» **Check your understanding**
A – Answer these questions using the restaurant staffing article, one answer per line, marked to match:
(i) Who is the culinary consultant featured in the series?
(ii) Which two items should a restaurant job description include?
(iii) Which three characteristics should an owner look for when interviewing candidates?
B – Write the next part of the restaurant staffing article, picking up after its last paragraph.

» **Document segment**
►

How to Hire and Retain the Best Restaurant Staff
This is part three in our four-part series with culinary consultant Jenny Dorsey on her best advice on building a killer restaurant brand, unique menu, top-notch restaurant wait staff and a secure financial plan when owning a restaurant.
Now that you understand key components to your restaurant’s brand and menu, it’s time to look at hiring and retaining the best staff for your restaurant. Dorsey shares with us how to write the perfect job description, conduct a great interview, properly train your restaurant staff and then offer the right incentives to keep great employees in a competitive market.
Building Job Descriptions
When crafting job descriptions for your restaurant, you want to include two important items. One, very specific job duties and two, what the employee gains from working for you. Specific job duties are important because they set expectations. If you want to hire someone who will understand your wine selection, but also spend time cleaning wine glasses and the restaurant after their shift, you need to state this. Otherwise misaligned expectations will create unhappy employees.
It’s also important to get job descriptions right for legal reasons. Job descriptions and essential functions could effect a number of legal statues for your business, including the Americans with Disabilities Act (ADA), Fair Labor Standards Act (FLSA), Family and Medical Leave Act (FMLA) and more. Additionally, to find high-quality employees who believe in your restaurant and put in hard work, you need to highlight within the job description how you’ll invest in your new employee. Will you give them ownership and leadership opportunities? Will they get holidays off?
“You’re the owner, so of course you care about your restaurant,” Dorsey says. “If you give no one else ownership, no one will feel about your restaurant the way you do. If you really trust your employees, then you can expect something better from them. The latter is really hard for people, but it’s your choice.”
Interviewing Staff for the Right Qualities
After reviewing and selecting respondents to interview, it’s important to conduct interviews in-person, and not just over the phone. When you’re able to interview people in your restaurant, you can better understand if candidates fit into your restaurant concept, space and brand.
When interviewing your new candidates, there are three important characteristics to look for:
- Punctuality;
- Attention to detail
- A hospitable attitude
“You can teach everyone technique, but you can’t teach them attitude,” Dorsey says. “You can teach your server to sell the beer, go and say hi or ask for water refills. But you can’t teach them HOW to do it. If they don’t generally understand what hospitality means and how that feels, then they’re never going to do it the right way. And no amount of money will make them more hospitable.”

◄

» **Recorded data**

►

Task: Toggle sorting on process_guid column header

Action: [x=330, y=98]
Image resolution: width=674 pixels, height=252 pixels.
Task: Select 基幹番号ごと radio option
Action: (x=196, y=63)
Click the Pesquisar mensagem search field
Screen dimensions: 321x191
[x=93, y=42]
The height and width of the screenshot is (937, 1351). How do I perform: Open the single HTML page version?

◄
►

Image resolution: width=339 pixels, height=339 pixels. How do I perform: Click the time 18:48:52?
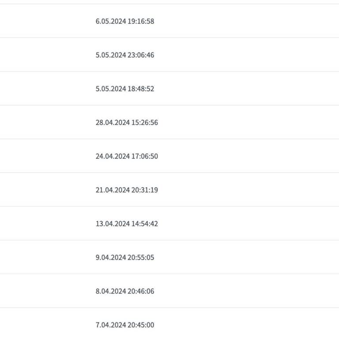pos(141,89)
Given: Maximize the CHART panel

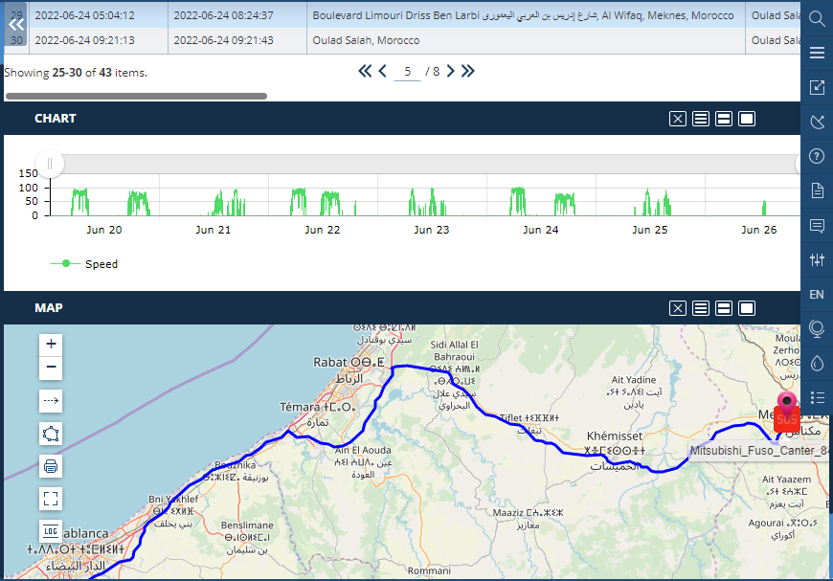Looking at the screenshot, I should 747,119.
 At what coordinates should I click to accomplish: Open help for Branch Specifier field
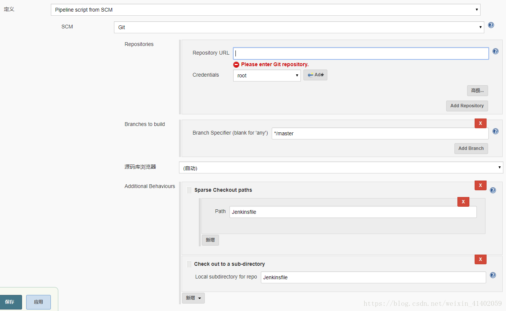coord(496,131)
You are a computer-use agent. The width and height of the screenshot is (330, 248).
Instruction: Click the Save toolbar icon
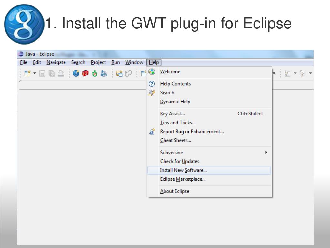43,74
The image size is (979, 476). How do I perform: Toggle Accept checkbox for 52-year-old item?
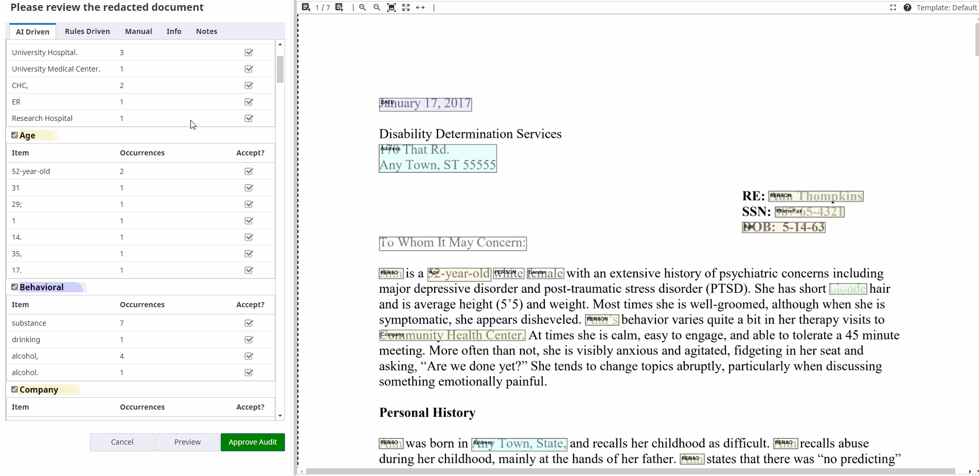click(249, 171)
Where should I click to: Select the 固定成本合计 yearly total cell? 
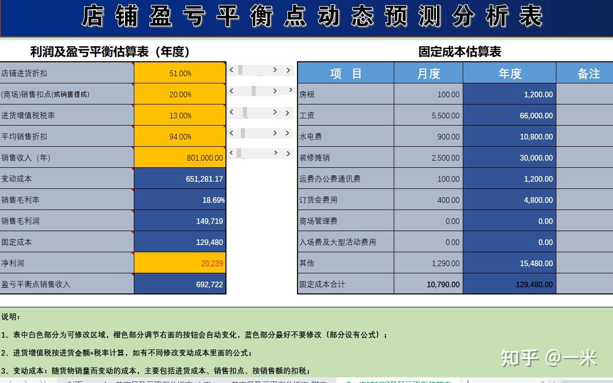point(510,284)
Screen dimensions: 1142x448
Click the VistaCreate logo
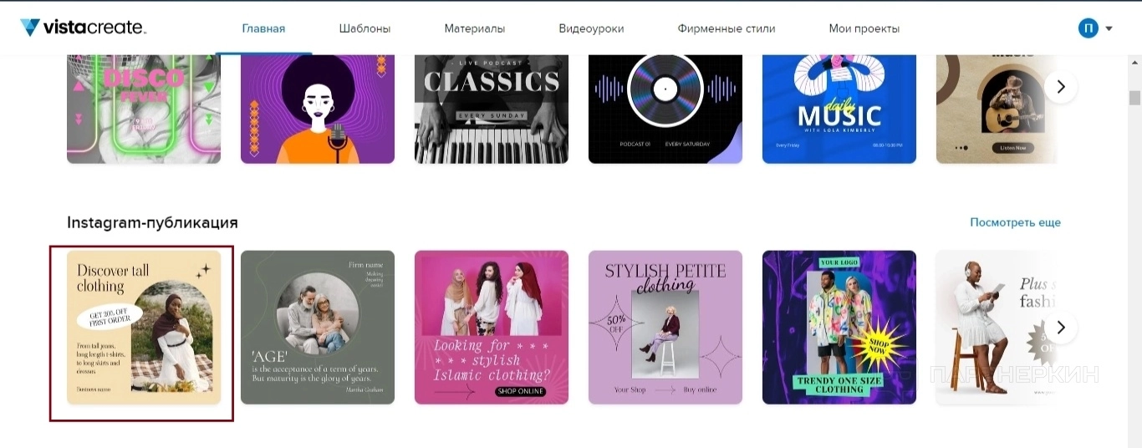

◄

» **Answers in order**
A –
(i) Jenny Dorsey
(ii) Very specific job duties, and what the employee gains from working for the restaurant
(iii) Punctuality, attention to detail, and a hospitable attitude

B –
Training Your Staff to Carry Out Your Concept
After you hire your new staff, the next important step is to focus on training your employees properly. Dorsey recommends to start training on the big ideas — be clear on your restaurant brand, concept, values and mission. If your employees understand the big picture ideas, then everything they do – from up-selling to greeting customers – will keep these key concepts in mind. However, it’s also important to train on job duties as well as the bigger picture. Make sure to hold consistent training sessions for your employees. Cover all the basics from menu changes and specials to the wine selection and closing duties.
“Training is hard and training people consistently is often overlooked,” Dorsey said. “Training is something that should be constant, you’re always training as a restaurant owner. You should always be learning and so should your staff.”
Keeping the Best Restaurant Employees
Once you have restaurant staff you love and have invested time into hiring and training, it’s time to keep them around. Giving employees ownership and genuinely listening to their concerns are two big areas tied to employee satisfaction. Dorsey recommends steps to ensure your employees have someone to talk to and know their concerns are being heard and worked on. Simple ways to do this are to offer peer-to-peer reviews, leave an anonymous suggestion box in the break room and/or hold regular feedback meetings. But, the number one way to retain quality employees is to pay them well.